A new report published online today in the Annals of Oncology says that breast cancer patients receiving hormone treatments such as tamoxifen would prefer to take injections rather than tablets since injections were thought o significantly curb the occurrence of hot flushes.
UK researchers surveyed nearly 200 breast cancer patients and asked them if they would prefer tablets or injections if the latter were to result in decreased occurrence of hot flushes. The researchers found that an overwhelming 60 percent of women agreed that injections would be a preferred option. Lead researcher Professor Lesley Fallowfield, who is Cancer Research UK Professor of Psychosocial Oncology at Brighton & Sussex Medical School, University of Sussex says that their findings present two messages, "The first is that the distress caused by the side-effect of the hot flushes that all endocrine treatments produce is seriously under-played. The second is that, although the assumption of many health professionals that patients generally dislike injections is correct, most patients are willing to sacrifice preference for efficacy. That information may be important if future research demonstrates a benefit for higher doses, which would necessitate injections."

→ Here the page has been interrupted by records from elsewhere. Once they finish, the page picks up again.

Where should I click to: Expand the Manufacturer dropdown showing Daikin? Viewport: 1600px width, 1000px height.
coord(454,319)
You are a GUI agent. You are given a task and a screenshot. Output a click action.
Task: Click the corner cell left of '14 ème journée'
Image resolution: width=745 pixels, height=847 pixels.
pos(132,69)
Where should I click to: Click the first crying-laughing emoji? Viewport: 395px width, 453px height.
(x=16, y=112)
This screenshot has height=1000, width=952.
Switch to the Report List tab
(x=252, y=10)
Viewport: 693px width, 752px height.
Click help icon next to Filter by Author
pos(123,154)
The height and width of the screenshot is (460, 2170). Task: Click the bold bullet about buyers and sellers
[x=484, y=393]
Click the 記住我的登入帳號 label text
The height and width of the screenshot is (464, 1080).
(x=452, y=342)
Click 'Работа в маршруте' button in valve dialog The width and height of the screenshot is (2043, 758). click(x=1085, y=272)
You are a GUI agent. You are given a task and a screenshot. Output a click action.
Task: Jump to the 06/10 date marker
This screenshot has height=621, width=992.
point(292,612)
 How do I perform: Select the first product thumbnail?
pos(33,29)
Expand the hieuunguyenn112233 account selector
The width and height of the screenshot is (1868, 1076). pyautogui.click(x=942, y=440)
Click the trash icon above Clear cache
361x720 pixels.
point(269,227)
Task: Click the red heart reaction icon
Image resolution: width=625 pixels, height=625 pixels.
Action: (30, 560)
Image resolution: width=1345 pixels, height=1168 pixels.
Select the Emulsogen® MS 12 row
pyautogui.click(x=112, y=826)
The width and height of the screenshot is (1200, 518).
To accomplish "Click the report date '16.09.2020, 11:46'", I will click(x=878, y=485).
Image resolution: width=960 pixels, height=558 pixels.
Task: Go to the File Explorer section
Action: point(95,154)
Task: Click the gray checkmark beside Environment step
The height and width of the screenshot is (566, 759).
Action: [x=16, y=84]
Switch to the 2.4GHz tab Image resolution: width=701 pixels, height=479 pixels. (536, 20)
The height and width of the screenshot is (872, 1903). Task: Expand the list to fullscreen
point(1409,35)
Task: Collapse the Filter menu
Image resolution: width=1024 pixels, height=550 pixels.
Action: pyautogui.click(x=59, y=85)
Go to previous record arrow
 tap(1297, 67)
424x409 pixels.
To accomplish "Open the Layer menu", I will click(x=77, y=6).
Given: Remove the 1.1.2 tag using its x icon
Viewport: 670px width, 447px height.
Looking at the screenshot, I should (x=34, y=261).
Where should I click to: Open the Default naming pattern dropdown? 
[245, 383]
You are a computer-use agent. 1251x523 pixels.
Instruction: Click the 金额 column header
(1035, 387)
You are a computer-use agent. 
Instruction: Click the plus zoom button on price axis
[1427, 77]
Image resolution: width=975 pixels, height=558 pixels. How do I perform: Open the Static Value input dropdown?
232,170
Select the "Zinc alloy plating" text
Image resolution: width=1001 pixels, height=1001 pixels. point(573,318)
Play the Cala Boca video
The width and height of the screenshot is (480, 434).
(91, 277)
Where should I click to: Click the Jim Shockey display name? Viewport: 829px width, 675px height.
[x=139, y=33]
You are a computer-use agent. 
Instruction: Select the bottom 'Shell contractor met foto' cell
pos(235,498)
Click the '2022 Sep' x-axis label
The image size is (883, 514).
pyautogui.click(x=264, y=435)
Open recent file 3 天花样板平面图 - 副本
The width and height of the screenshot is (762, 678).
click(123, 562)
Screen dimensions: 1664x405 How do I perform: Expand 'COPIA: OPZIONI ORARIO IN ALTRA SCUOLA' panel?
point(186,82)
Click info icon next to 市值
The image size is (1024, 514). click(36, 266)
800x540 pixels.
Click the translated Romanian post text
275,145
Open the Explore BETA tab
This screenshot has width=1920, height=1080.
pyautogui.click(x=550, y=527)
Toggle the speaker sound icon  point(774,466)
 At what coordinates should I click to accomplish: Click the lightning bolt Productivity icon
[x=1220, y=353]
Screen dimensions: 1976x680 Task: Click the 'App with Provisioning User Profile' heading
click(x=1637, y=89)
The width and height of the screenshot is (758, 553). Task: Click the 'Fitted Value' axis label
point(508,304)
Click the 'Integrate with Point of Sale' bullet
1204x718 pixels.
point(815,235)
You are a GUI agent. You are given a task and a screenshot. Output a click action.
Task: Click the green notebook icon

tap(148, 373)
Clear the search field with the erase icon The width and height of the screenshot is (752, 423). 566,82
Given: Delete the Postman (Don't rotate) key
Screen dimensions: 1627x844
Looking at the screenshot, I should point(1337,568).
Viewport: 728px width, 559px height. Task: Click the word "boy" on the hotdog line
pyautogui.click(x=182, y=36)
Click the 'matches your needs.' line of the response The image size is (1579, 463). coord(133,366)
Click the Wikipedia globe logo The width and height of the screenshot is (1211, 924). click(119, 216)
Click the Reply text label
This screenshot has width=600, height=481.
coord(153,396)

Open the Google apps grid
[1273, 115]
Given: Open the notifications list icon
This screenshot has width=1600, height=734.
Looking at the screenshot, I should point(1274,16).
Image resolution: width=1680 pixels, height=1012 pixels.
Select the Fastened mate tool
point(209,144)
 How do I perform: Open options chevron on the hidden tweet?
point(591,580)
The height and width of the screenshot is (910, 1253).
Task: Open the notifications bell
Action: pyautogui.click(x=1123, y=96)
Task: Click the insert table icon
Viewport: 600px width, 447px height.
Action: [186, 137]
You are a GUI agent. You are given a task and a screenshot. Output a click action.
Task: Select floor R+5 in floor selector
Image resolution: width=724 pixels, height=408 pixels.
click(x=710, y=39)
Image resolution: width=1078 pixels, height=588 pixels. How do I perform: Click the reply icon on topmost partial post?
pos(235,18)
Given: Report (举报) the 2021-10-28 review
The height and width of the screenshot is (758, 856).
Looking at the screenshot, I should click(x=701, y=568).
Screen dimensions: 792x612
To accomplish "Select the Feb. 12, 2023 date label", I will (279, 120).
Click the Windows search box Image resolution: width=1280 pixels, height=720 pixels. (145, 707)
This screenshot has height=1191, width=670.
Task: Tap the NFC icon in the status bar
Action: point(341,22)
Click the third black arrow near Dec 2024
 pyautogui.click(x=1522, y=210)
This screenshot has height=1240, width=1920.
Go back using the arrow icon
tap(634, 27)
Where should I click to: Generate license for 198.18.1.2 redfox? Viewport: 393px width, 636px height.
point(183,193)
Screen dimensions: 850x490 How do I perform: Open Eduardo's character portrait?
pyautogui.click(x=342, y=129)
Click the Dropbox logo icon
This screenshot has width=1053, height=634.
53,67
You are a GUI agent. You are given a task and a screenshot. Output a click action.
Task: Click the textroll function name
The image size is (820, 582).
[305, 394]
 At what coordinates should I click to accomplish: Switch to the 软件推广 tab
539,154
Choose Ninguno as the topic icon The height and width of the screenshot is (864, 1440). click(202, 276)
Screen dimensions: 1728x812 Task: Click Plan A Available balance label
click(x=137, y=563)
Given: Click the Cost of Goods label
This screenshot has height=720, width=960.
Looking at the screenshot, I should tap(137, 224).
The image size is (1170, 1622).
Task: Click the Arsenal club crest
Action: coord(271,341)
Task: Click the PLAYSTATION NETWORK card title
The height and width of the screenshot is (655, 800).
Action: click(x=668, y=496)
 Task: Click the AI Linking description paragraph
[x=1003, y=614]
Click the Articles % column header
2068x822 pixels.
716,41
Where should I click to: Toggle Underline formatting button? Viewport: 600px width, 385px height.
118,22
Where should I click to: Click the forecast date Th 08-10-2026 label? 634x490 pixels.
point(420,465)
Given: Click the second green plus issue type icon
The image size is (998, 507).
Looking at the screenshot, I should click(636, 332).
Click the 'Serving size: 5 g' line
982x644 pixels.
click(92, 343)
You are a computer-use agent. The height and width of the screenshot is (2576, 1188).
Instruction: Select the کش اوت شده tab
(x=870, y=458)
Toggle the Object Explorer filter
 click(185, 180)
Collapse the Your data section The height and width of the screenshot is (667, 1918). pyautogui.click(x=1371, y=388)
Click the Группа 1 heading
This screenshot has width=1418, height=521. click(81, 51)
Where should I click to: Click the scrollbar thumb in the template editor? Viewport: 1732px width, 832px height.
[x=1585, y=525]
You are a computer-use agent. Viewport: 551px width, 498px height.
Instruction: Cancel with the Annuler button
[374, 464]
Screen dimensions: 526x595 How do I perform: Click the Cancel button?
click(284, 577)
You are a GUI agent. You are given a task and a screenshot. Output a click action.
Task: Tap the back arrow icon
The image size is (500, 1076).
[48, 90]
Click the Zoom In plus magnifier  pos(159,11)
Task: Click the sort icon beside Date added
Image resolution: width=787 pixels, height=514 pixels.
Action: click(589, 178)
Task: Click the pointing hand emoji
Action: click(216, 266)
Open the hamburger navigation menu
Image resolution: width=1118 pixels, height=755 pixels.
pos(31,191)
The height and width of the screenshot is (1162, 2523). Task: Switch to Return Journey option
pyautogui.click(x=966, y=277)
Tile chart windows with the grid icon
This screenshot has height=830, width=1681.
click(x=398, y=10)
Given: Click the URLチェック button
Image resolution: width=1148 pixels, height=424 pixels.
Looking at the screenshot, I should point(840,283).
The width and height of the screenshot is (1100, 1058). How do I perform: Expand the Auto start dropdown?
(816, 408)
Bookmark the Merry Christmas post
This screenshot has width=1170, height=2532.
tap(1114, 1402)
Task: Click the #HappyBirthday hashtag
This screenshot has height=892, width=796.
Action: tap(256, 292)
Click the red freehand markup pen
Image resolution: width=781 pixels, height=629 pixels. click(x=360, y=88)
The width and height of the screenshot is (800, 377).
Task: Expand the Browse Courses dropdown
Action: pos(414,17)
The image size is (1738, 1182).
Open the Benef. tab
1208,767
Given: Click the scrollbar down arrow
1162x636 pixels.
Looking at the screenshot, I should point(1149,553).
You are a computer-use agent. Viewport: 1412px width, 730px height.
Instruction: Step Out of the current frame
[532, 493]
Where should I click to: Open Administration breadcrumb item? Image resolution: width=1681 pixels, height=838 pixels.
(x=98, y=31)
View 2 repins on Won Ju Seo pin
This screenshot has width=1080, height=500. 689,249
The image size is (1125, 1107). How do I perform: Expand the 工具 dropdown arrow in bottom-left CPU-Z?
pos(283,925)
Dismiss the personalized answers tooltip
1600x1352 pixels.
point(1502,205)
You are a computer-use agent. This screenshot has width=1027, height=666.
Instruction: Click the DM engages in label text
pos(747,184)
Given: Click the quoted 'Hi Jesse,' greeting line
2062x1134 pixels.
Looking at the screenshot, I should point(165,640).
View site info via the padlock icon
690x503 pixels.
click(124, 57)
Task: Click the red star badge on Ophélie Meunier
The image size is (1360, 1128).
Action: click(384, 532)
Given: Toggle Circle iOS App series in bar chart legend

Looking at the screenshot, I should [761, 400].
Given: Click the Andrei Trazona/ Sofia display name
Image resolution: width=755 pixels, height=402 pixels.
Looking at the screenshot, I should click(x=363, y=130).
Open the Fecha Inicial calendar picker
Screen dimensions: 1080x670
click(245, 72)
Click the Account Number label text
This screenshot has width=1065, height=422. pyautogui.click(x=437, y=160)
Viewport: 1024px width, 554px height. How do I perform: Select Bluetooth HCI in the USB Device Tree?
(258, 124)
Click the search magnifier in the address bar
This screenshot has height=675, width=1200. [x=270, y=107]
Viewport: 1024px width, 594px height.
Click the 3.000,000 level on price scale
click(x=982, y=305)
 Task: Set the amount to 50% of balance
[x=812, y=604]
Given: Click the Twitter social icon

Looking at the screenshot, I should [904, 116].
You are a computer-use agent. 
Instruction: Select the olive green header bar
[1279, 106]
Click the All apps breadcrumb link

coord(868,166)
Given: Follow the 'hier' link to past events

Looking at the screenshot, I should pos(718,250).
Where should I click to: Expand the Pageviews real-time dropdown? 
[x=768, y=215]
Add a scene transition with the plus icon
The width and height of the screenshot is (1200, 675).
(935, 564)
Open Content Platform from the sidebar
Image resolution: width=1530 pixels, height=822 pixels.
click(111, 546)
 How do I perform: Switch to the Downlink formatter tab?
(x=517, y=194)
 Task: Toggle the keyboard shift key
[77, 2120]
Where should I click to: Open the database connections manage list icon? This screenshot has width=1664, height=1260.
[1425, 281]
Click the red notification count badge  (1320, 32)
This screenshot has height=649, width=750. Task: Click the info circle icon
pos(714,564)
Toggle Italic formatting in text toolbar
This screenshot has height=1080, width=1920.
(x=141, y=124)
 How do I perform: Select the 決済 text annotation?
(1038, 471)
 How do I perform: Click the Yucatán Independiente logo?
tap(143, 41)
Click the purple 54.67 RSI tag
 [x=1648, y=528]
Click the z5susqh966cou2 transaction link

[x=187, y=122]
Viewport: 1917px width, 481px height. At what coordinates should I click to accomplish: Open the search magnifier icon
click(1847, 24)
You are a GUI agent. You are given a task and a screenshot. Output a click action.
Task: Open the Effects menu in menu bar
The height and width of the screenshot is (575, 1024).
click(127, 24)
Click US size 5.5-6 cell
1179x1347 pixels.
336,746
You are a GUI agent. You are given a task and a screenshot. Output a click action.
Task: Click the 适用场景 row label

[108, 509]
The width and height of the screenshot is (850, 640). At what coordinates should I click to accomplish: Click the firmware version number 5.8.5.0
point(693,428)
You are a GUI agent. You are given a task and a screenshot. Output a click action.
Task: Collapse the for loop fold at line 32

She added that patients said that they preferred injections despite the inconvenience of needle pricks since injections encouraged adherence to the prescribed therapy rather than tablets. "The principle reason that women are not adhering to their breast cancer treatments is hot flushes and this affects post and pre-menopausal patients," said Professor Fallowfield. She said that a serious effort must be made to reduce the side effects of hormone tablets that are prescribed for breast cancer patients. "Personally, I would give a Nobel prize to the doctor who could eliminate hot flushes. It really is important," Professor Fallowfield concluded.